Potrà sembrare un paradosso ma spesso a giocare un ruolo fondamentale per la chiarezza, la parresìa, di un documento, è il non detto. E in questo caso, altra sorpresa peraltro solo apparente, il sommerso emerge quasi a ogni capoverso, come in un puzzle che hai già in testa bell’e finito anche se devi aggiungere ancora tante tesserine. Perché “Dignitas infinita” il nuovo documento del Dicastero per la dottrina della fede, contiene in sé qualcosa di rivoluzionario, come ogni cosa che si dà per scontata senza esserlo affatto.
Nella Chiesa, infatti, sembra un tabù parlare di distinzione tra destra e sinistra o, peggio ancora, tra conservatori e progressisti. Però i distinguo vengono fatti, eccome. Tanto da far venire in mente quella vecchia, sapiente canzone di Giorgio Gaber dove era segno di una diversa appartenenza persino preferire fare il bagno piuttosto che la doccia. No, nella Chiesa non ha senso, è la giusta obiezione, perché qui non si tratta di politica partitica ma di approccio pastorale, di spiritualità, di antropologia, di centralità dell’uomo. E nel caso del nuovo testo, della sua dignità e delle violazioni che subisce, in tutti gli ambienti, dal campo bioetico alla sfera più squisitamente sociale.
Detto in altro modo, l’elenco delle offese perpetrate contro l’essere umano evidenzia l’assurdità di considerare appartenenti a gruppi separati quanti parlano solo di difesa della vita nascente o morente relegando a materia da Codice penale l’abbandono dei migranti o la tratta. E viceversa chi si concentra unicamente sulla difesa dei poveri, sulla tutela degli ultimi dimenticando, come recita una nota di accompagnamento al testo, «che la vita va difesa dal momento del concepimento fino alla sua naturale conclusione».
Alla luce della rivelazione, infatti, la Chiesa, spiega “Dignitas infinita”, ribadisce e conferma in modo assoluto la «dignità ontologica della persona umana, creata ad immagine e somiglianza di Dio e redenta in Cristo Gesù». Tale dignità corrisponde «alla natura umana al di là di qualsiasi cambiamento culturale» costituendo «un dono ricevuto» e pertanto presente in un bambino non ancora nato, in una persona priva di sensi così come in un anziano in agonia, o in un immigrato che chiede aiuto.
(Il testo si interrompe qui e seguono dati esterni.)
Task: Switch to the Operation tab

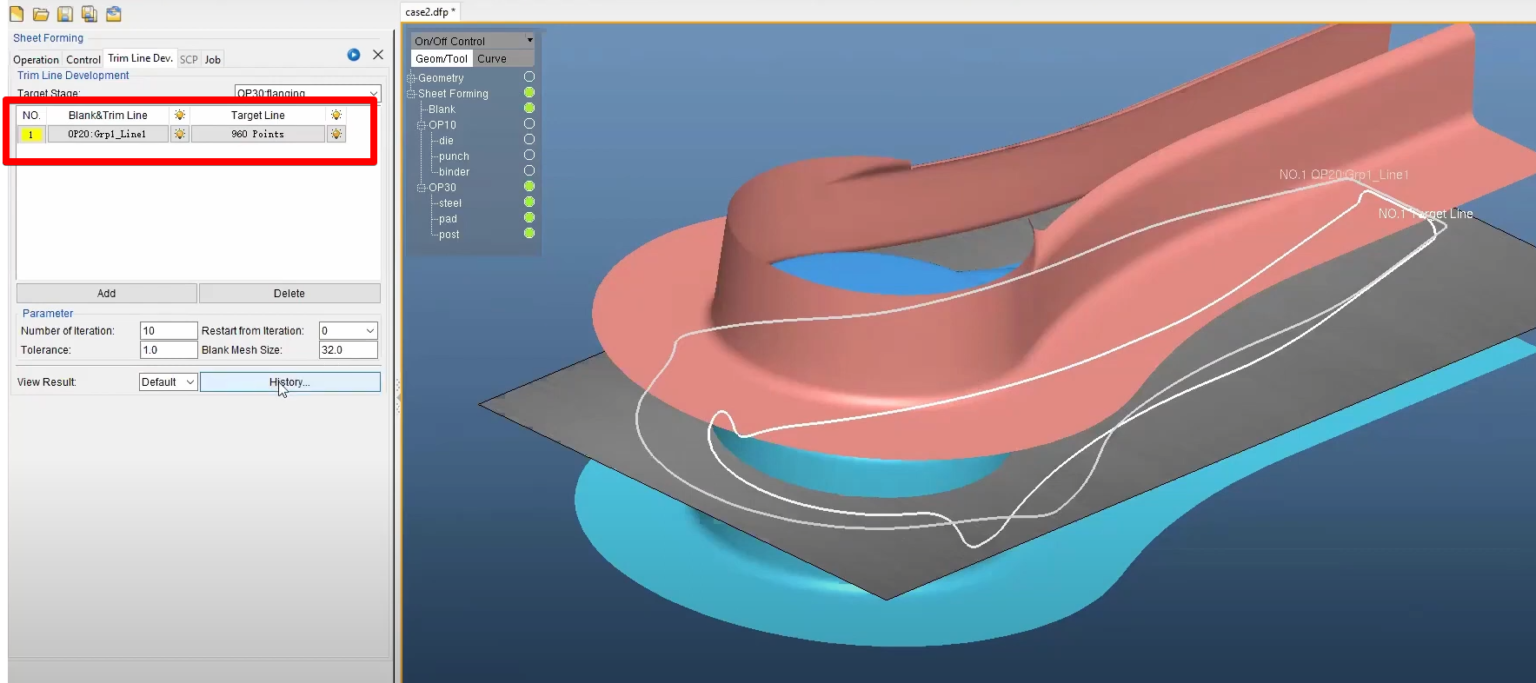Action: pyautogui.click(x=35, y=59)
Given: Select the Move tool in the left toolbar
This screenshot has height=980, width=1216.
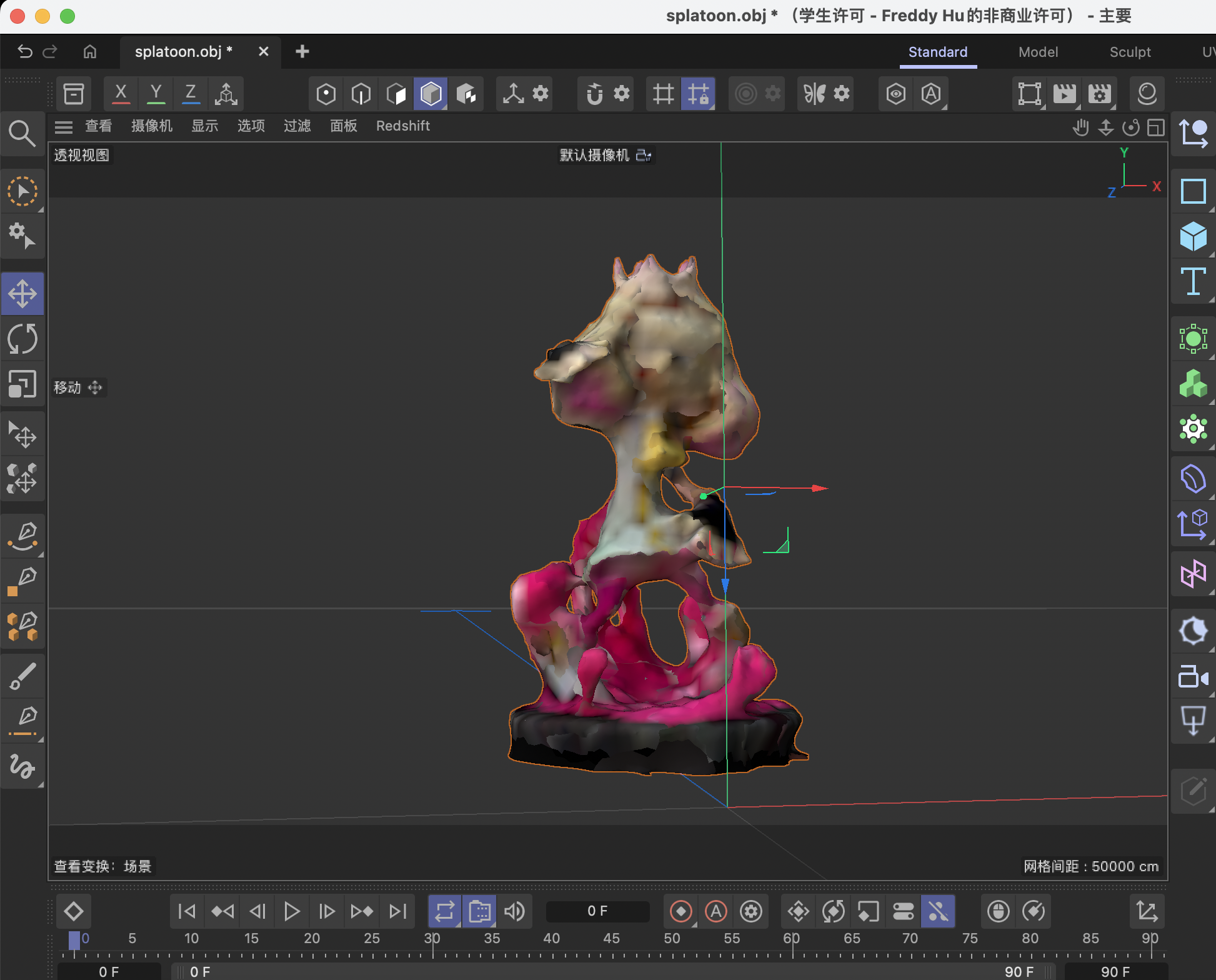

A Gesù e quindi alla Chiesa sta a cuore ogni uomo e tutto l’uomo. Senza questo primato antropologico tutto si riduce e mero opportunismo schiacciato dalle regole di un’economia che relegherebbe l’attenzione alla persona a un freddo confronto tra costi e benefici.
E così lo stato sociale e l’impegno politico staccato dal Dna caritativo richiamato dal magistero papale, Paolo VI ma non solo. Vuol dire che quando la comunità ecclesiale si interessa all’inizio e alla fine della vita, lo fa anche per tutelare il durante, l’interspazio temporale tra i due estremi. E allo stesso modo nel momento in cui guarda all’ultimo, all’abbandonato, al rifiutato, il suo intervento risulta efficace solo se si inserisce nel rispetto della dignità inviolabile di ogni persona, quale che sia, in tutti i suoi aspetti. Su questi argomenti nessuna divisione ha senso perché l’approccio alla vita nella sua dimensione metafisica e trascendente non esclude il riferimento alla realtà di tutti i giorni.
Del resto è questo l’orizzonte in cui opera la Dottrina sociale che concretizza in insegnamenti, documenti, proposte di azioni la missione della Chiesa, il cui sguardo ultimo è però giocoforza calibrato anche sul dopo e sul soprannaturale. La Chiesa insomma non è di destra né di sinistra, così come non è solo cielo o unicamente terra. È amore a Dio e quindi a ogni uomo e donna. Povero o ricco che sia. Ultimo, primo, non nato o morente. La cui dignità è inviolabile, oggi, ieri e comunque. Sempre.